## [Texto de lectura]
Hace poco este periódico dio una cobertura exagerada (dos páginas enteras el primer día) a los supuestos acosos de Plácido Domingo.
Uno iba leyendo la prolija información y se encontraba con que: 1) de
las nueve denunciantes sólo una daba su nombre; 2) ninguna había acudido
a la policía ni a un juez; 3) los hechos hoy aireados se remontaban a
veinte o treinta años atrás; 4) no se presentaban pruebas ni testimonios
imparciales, sólo las afirmaciones anónimas y las de la cantante
Patricia Wulf. La fuente era Associated Press. Que ésta sea una agencia
fiable significa poco si no aporta pruebas. También el New York Times
ha incurrido en pifias en más de una ocasión. Cualquier periódico
debería saber que lo mal hecho, mal hecho está, venga de donde venga.

## [Datos proporcionados]
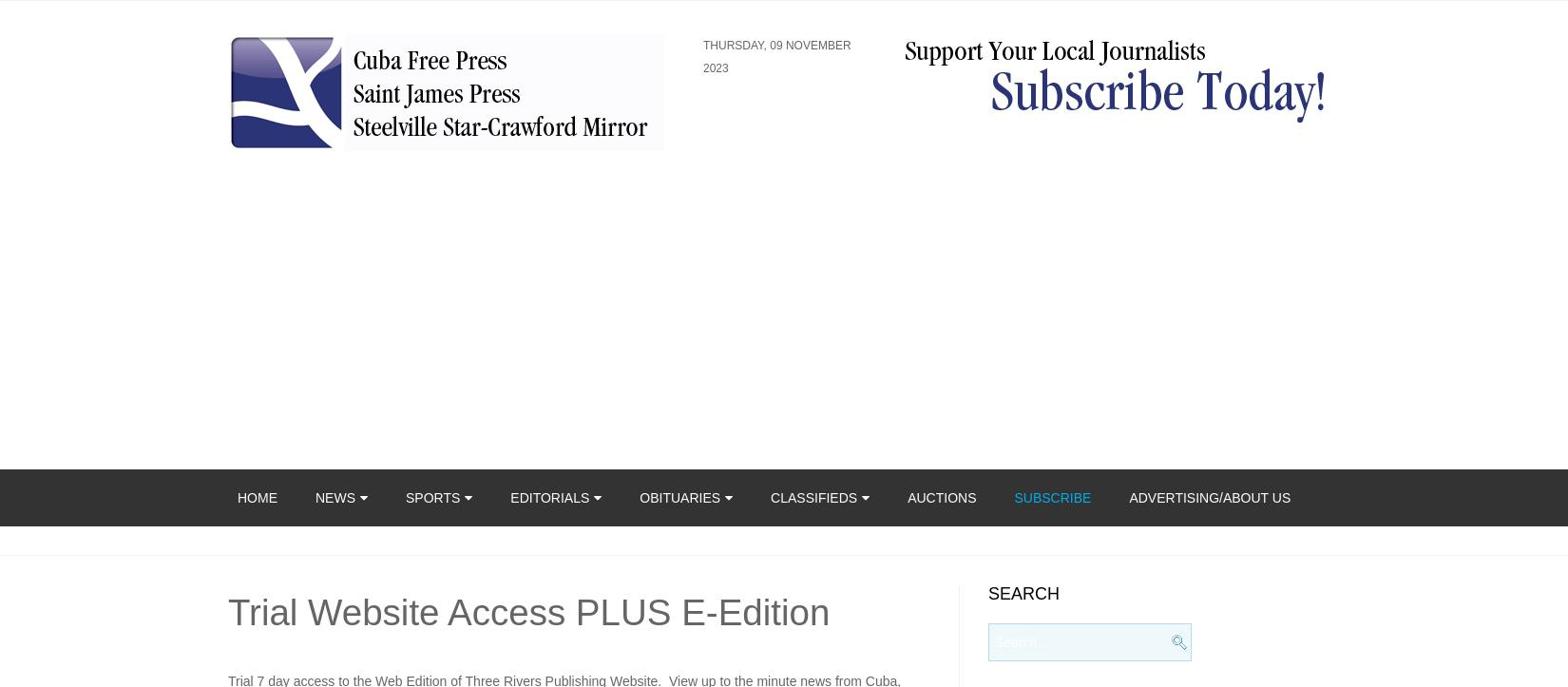 This screenshot has width=1568, height=687. Describe the element at coordinates (639, 497) in the screenshot. I see `'Obituaries'` at that location.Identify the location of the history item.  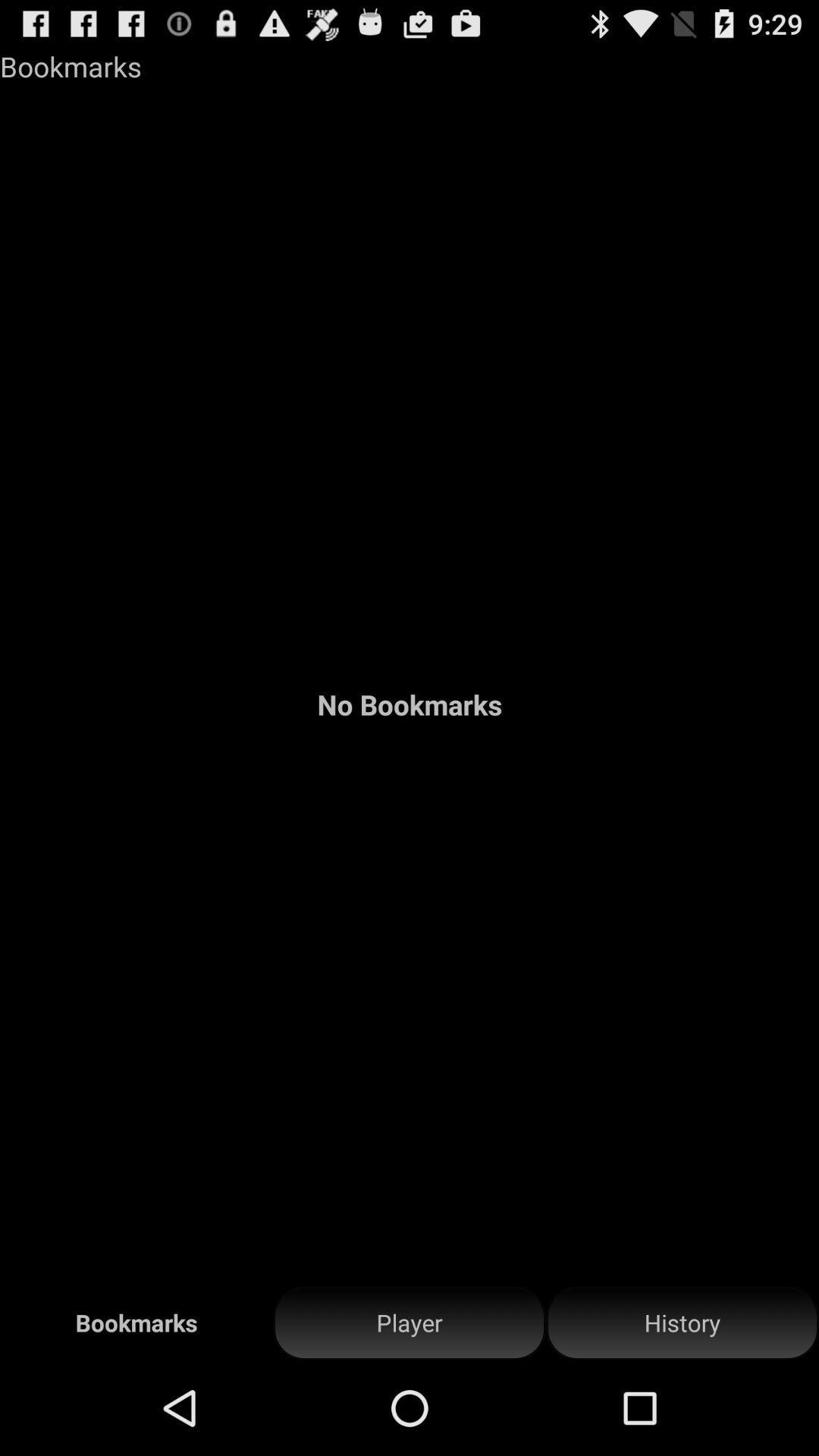
(681, 1323).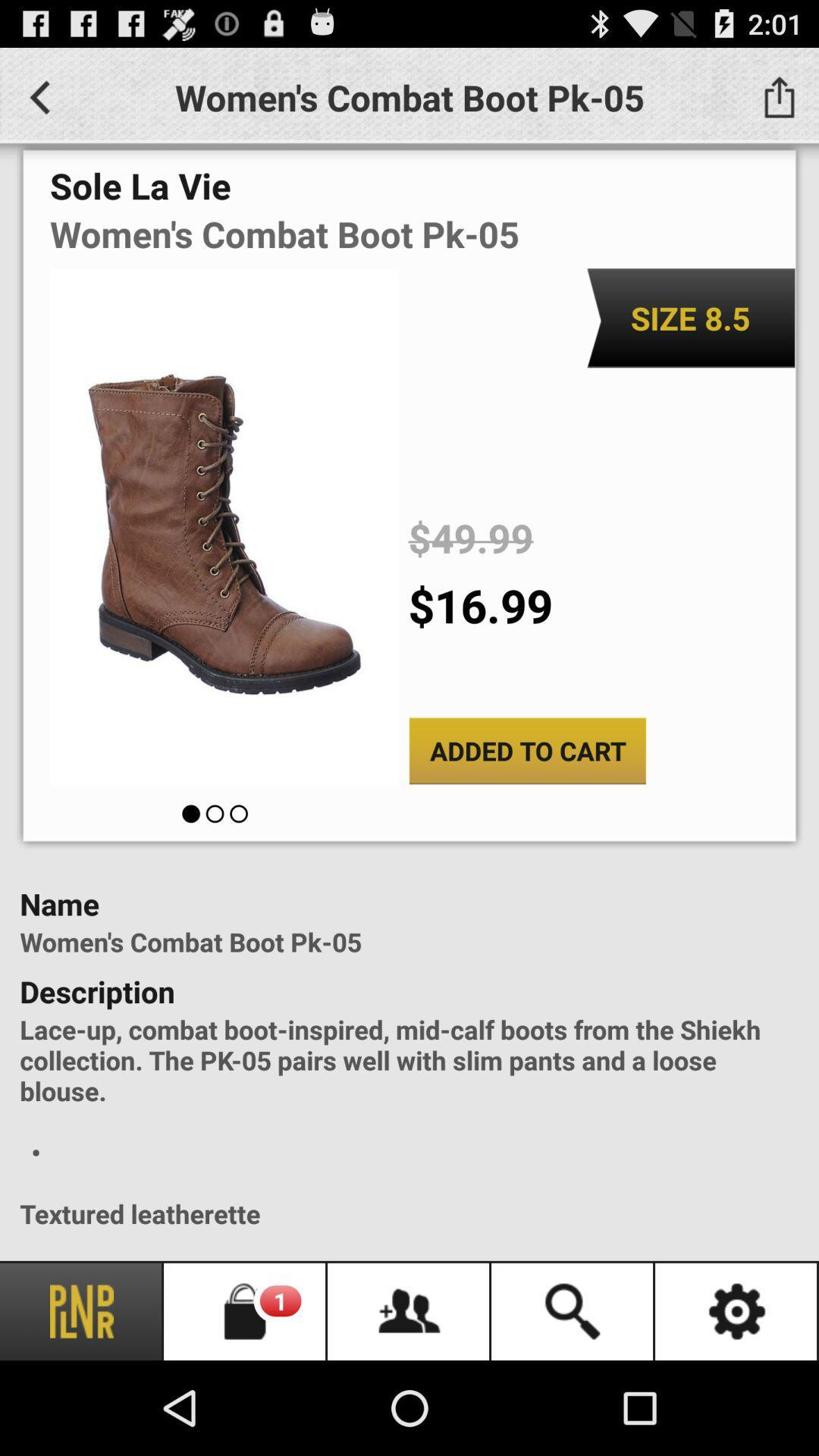  What do you see at coordinates (526, 751) in the screenshot?
I see `icon below the $16.99 item` at bounding box center [526, 751].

## [Qué elaborar]
Según el texto de lectura, ¿cuál era la fuente de la información sobre los supuestos acosos de Plácido Domingo?

## [Respuesta]
La fuente era Associated Press.